Something like a verbal lie detector, reverse speech, says Oates, also could be an important tool in police work. In fact, Oates says he used reverse speech to help the police arrest a prominent Australian figure charged with killing his wife’s lover. By reversing a taped interview the suspect gave an Australian investigative journalist on TV, Oates says the man gave a motive for the murder and information leading to the whereabouts of the weapon.

The actual detective Oates worked with could not be reached for comment. But according to Howard Gumley, another detective with the Sydney police, Oates did speak with the police and “give his version of what he thinks the person is saying. But I am not sure anything has been substantiated. We can’t say he solved the case.”

As for what Gumley personally thinks about reverse speech techniques, he says, “I’m a skeptical sort of person. Someone will have to prove it to me.”

Oates also independently used his technique to check out the veracity of Lindy Chamberlain, an Australian woman who was charged with murdering her baby in the Australian outback. The case was the subject of the movie “A Cry in the Dark” with Meryl Streep. Oates researched the investigation tapes made of Chamberlain after her baby disappeared. In the investigation, she stated that she saw a dingo run off with the baby. Oates found that in reverse her message supported her innocence. According to Oates, she said, “I was running . . . needed my boots … I needed the wind.” Without lots of experience, it is difficult to hear reverse speech while someone is speaking. But Oates believes we probably do pick up on some reverses phrases subconsciously, which may explain some aspects of intuitive feelings we get about a person, he says.

lt Is so logical that [reverse speech] should be there,” says Oates. “Unconsciously we have a need to communicate.
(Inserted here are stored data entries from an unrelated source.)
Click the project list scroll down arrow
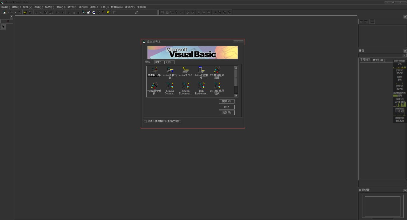The image size is (407, 220). pos(236,95)
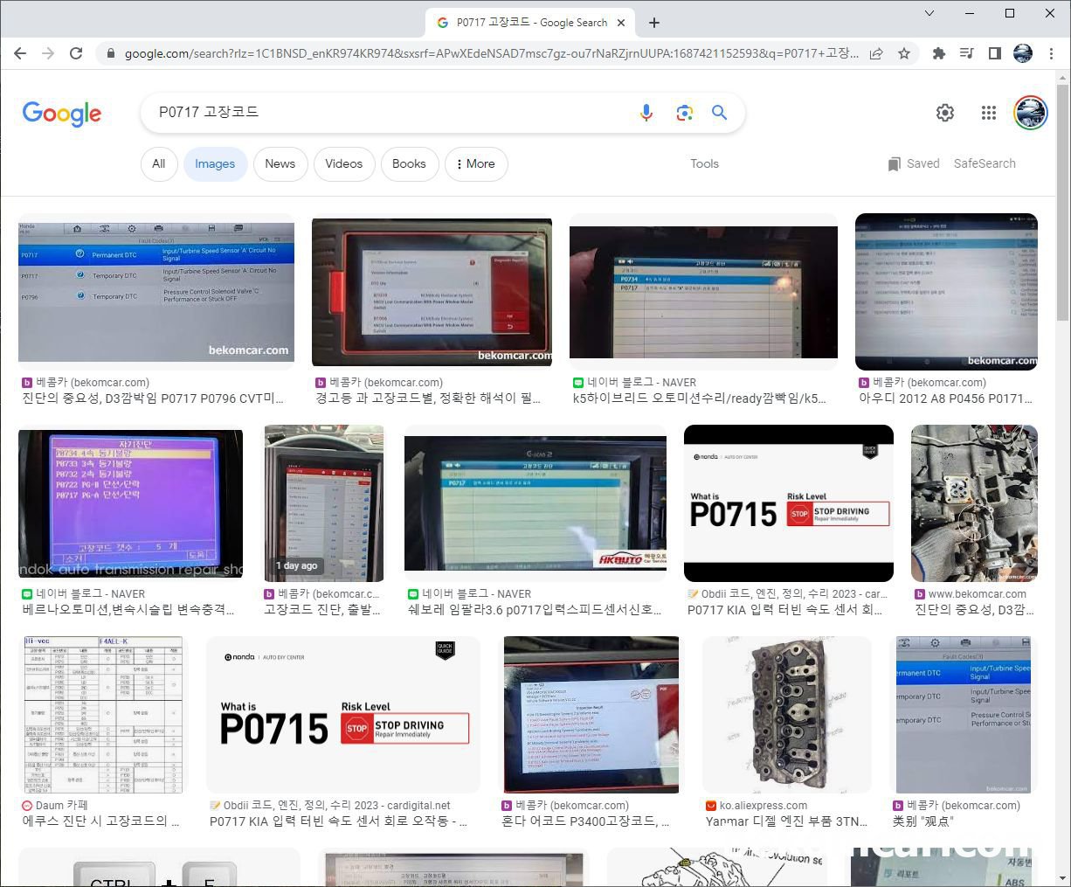Viewport: 1071px width, 887px height.
Task: Search by image using Google Lens icon
Action: tap(685, 113)
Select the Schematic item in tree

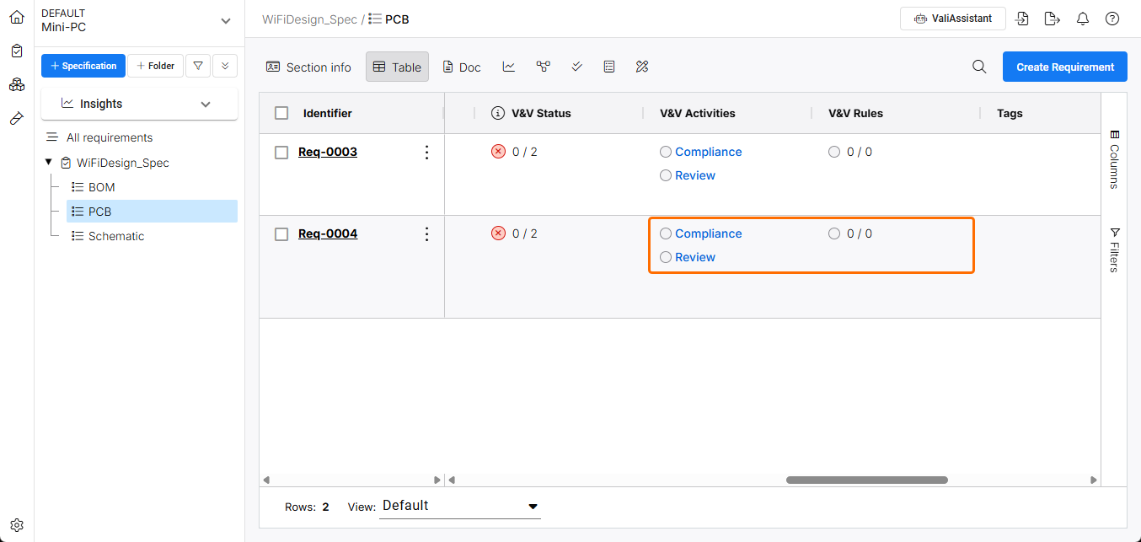point(115,236)
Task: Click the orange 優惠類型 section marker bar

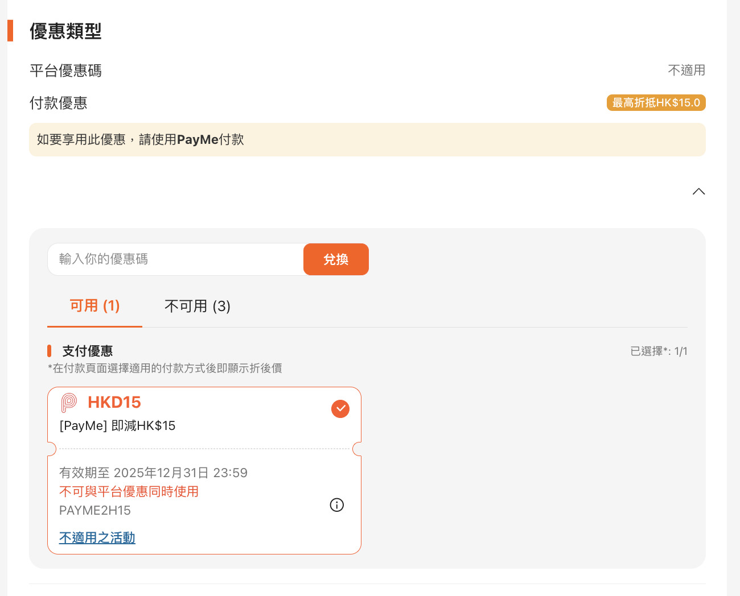Action: tap(10, 31)
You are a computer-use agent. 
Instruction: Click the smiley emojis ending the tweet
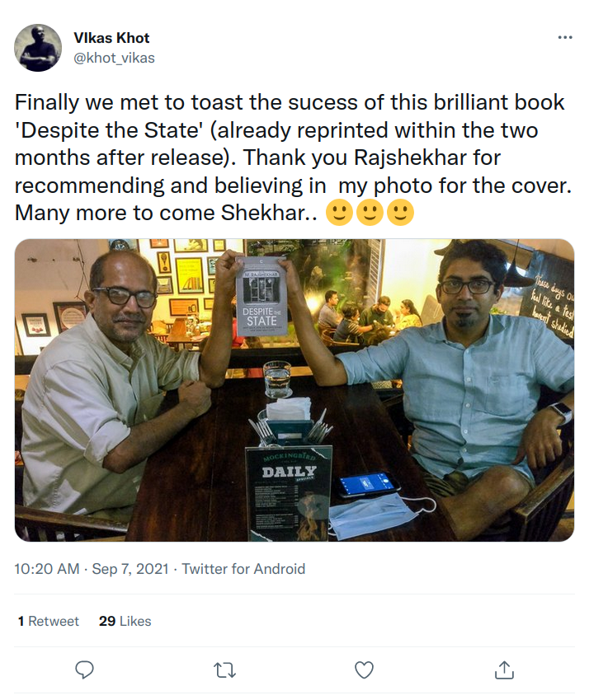point(370,213)
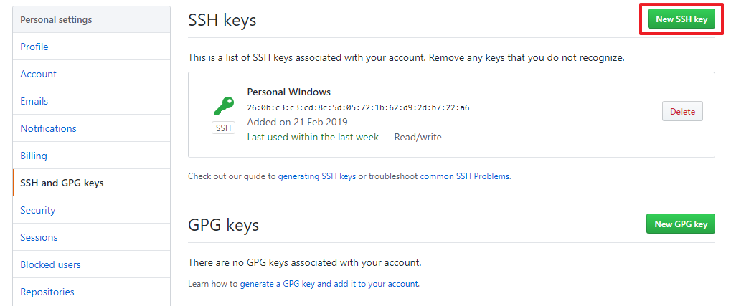Click the green SSH key icon
This screenshot has height=306, width=731.
[x=223, y=106]
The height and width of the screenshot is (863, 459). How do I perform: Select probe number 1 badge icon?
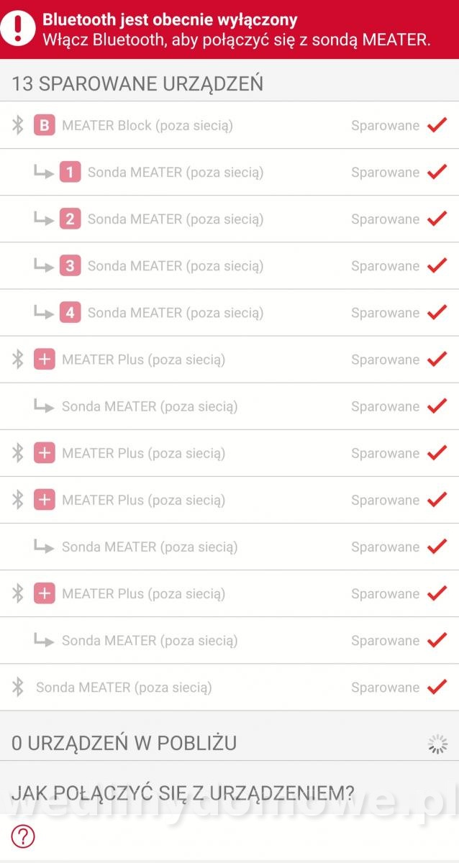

The way it works is that the subconscious mind creates a picture as you talk and reverse speech is the audible expression of this unconscious picture.”

Oates is hoping that reverse speech will eventually be used as a therapeutic shortcut into the unconscious mind. But he acknowledges that there is also potential for abuse, for reverse speech could be used surreptitiously to invade a person’s most personal privacy.

To counter inappropriate usage, Oates says his techniques are copyrighted and there is a patent pending for the techniques and assorted apparatus he has created. He says he plans to shut down any reverse speech practitioner who is not operating ethically.

He adds that it is difficult to do without training, because people would miss 80 percent of the reverse phrases. Many of the phrases, he says, are metaphors that are similar to the archetypes found in Jungian psychology. And it is equally difficult to do without special recording equipment, which not only reverses tape, but also slows it down. Reverse phrases occur about 20 per cent faster than normal speech.

Of course, there is also potential for mischief. Oates claims one of his students–he teaches at a holistic health center in Brisbane, Australia–taped his university lecturer, who was giving summation of material that was going to appear on the final exam. The student says by playing the tape backward, he got every exam question in advance.